6. Норвежский лес. Снимки русского путешественника
Длинные страны отличаются от широких (это видно по карте): у первых зачастую узкий верх и довольно широкий низ, вторые же вольно раскинулись с запада на восток, а сверху вниз, напротив, скорее, приплюснуты. Попав в это узкое протестантское королевство, первым делом я удивился, что молятся здесь столь же редко, как и у меня на родине (хозяйку свою во все время пребывания я так ни разу и не застал за молитвою), но много говорят о честности (впрочем, в моем атеистическом широком государстве тоже говорят об этом), когда, конечно, не говорят о кронах (размер национальных купюр обратно пропорционален занимаемой нацией площади), — впрочем, о наших мелких деньгах нам ведь тоже все горячее приходится печься.
Вот еще одна разница: фрукты дешевы, их много, жизнь же — дорога; у нас наоборот, и хозяйка по утрам вынимает из почтового ящика рекламы и проспекты товаров и услуг, издаваемые и распространяемые людьми, замышляющими, как она уверена, что-то против ее благосостояния и небольшого капитала, несет добычу на вытянутой руке, зажав двумя пальцами, как какую-нибудь рептилию, прямиком, не разворачивая, к помойному ведру, причем поспешно (что, если у этого существа оторвется хвост и оно, забившись под мебель, останется жить в апартаменте)…
В первую неделю ты рассеян. Ибо, как сказал один твой предшественник, молодой турист-фотограф, ровно за два века до тебя и за полвека до изобретения фотографии двумя легкомысленными французами, «мысль, что я уже вне отечества, производила в душе моей удивительное действие». Ты в северном углу Европы, ночь пароходом до Киля или Копенгагена, шесть часов поездом от Стокгольма. Сюда не пролегают торговые пути и не слишком исхожены туристские тропы, и хозяин маленькой табачной лавочки искренне удивлен: он в первый раз в жизни видит живого русского.

> [Строки данных]:

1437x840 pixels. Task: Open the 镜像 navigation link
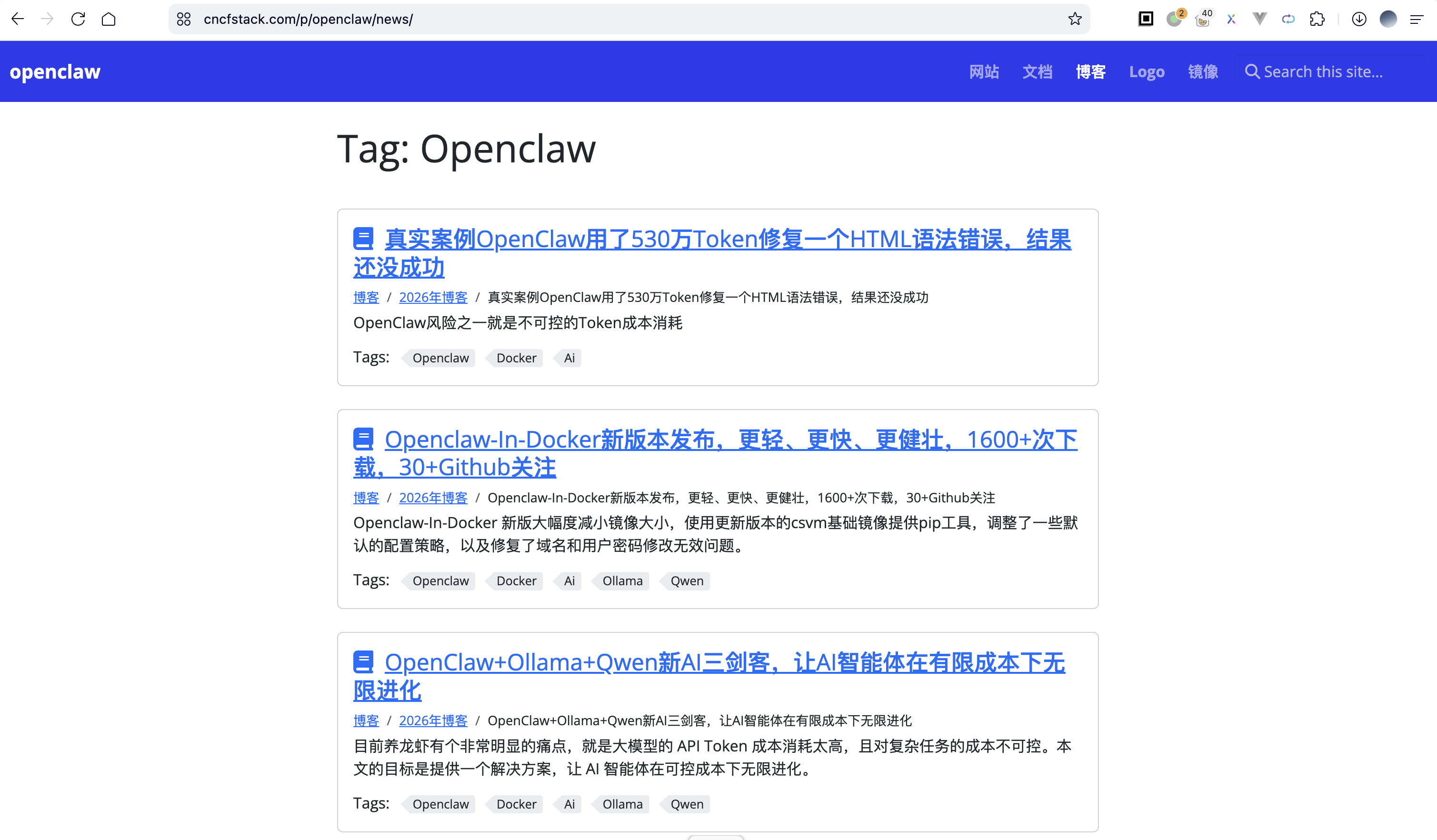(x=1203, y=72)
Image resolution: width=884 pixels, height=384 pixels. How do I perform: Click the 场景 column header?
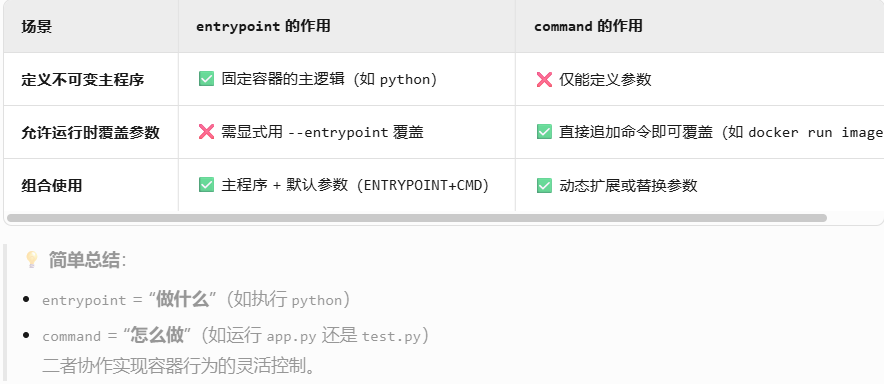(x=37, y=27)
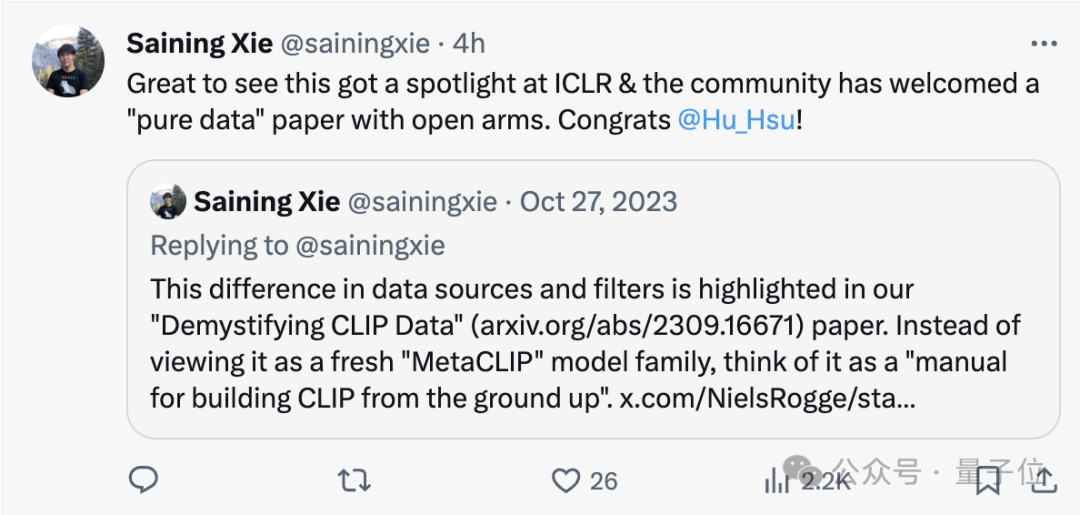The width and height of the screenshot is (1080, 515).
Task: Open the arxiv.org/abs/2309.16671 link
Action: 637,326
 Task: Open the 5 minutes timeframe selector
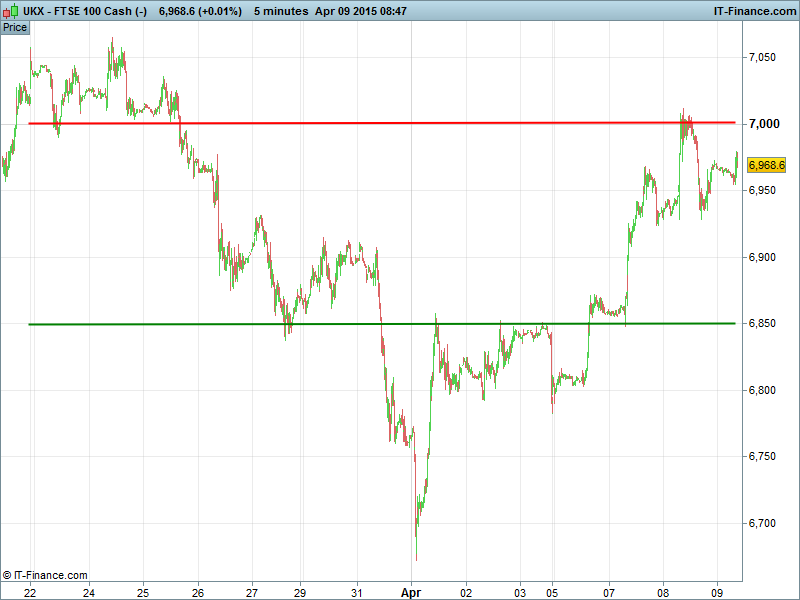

> [Задания]:
**a)** Перескажите текст о Норвегии в двух предложениях.
**b)** Что в тексте о Норвегии хозяйка делает с рекламой и проспектами, которые по утрам достает из почтового ящика?
**c)** Продолжите текст о Норвегии после его последнего предложения.
Строки — отдельный материал, с текстом о Норвегии они не связаны.

> [Ответы по заданиям]:
**a)** Русский путешественник замечает, что в узком протестантском королевстве молятся так же редко, как у него на родине, зато много говорят о честности и кронах, а фрукты там дешевы при дорогой жизни. Этот северный угол Европы лежит в стороне от торговых путей и туристских троп, и хозяин табачной лавочки впервые в жизни видит живого русского.

**b)** Не разворачивая, несет их двумя пальцами на вытянутой руке прямо к помойному ведру.

**c)**
Здесь когда-то жили викинги, потом Лютер (знал ли он это имя — Норвегия) нашел здесь, быть может, наиболее последовательных своих приверженцев; вернувшиеся с континента Ибсен и Мунк в начале века попрекали только что выбившихся из-под шведов соотечественников провинциальностью и пуританством и отчасти добились своего: после второй мировой войны и сексуальной революции жители длинной страны почувствовали себя в перевернувшемся мире не в своей тарелке. Похоже, фиорды глубоко проникли в их психику, как и внутрь их побережья: бог умер, тролли разбежались, никто уж не знал, свободен он и раскрепощен или покорен и целомудрен, король объявил социализм, а цены на мировом нефтяном рынке, так долго взвинчиваемые арабами, упали, и это мигом похоронило на дне моря солидный куш национального дохода. Норвежцы неожиданно оказались жителями не только самой узкой, но и самой дорогой страны Европы, все чаще они предпочитали проводить отпуск в Греции или Югославии, мечтая о пенсии и переселении в Португалию, где сто крон (завтрак с бокалом пива) станут-таки ста долларами, а они после трудов праведных, подобно их предкам — свободным мореплавателям, не будут ежедневно подсчитывать, сколько они должны своему банку.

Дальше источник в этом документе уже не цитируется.